Следует заметить, что высказанные претензии по поводу перевода касаются других изданий серии «Гендерные исследования» (например, книги Седжвик Ив Кософски «Эпистемология чулана»). Это наводит на понятные подозрения. С одной стороны, еще довольно молодая, окончательно не обретшая собственного языка феминистская теория, видимо, руководствуясь компенсаторными мотивами, прибегает к сверхусложненному, терминологически перегруженному письму, бессознательно стремясь доказать мужчинам: мы можем писать еще умнее и непрозрачнее. С другой, на уровне перевода, если даже его делает женщина, проявляется поистине мужской шовинизм, отказывающий автору в праве на понимание и высказывание.

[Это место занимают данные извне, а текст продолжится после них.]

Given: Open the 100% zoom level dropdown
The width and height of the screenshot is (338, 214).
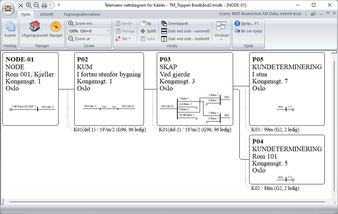Looking at the screenshot, I should click(89, 31).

Доверять львиную долю работы переводчика компьютерной программе крайне удобно и для самого переводчика, и для издателя. Эта стратегия позволяет экономить массу сил и времени (читай: денег). Но практика является глубоко порочной: она блокирует адекватную рецепцию интеллектуальной литературы Запада, провоцируя недоверие и неодобрение отечественного читателя, незнакомого с оригиналом. Заложником данной ситуации уже стал корпус текстов французской постструктуралистской традиции, которая часто воспринимается негативно. Сложное, филигранное, эссеистическое письмо вызывает стойкий иммунитет, ассоциируется с намеренным «крючкотворством». Во многом это «заслуга» недобросовестных издателей и переводчиков.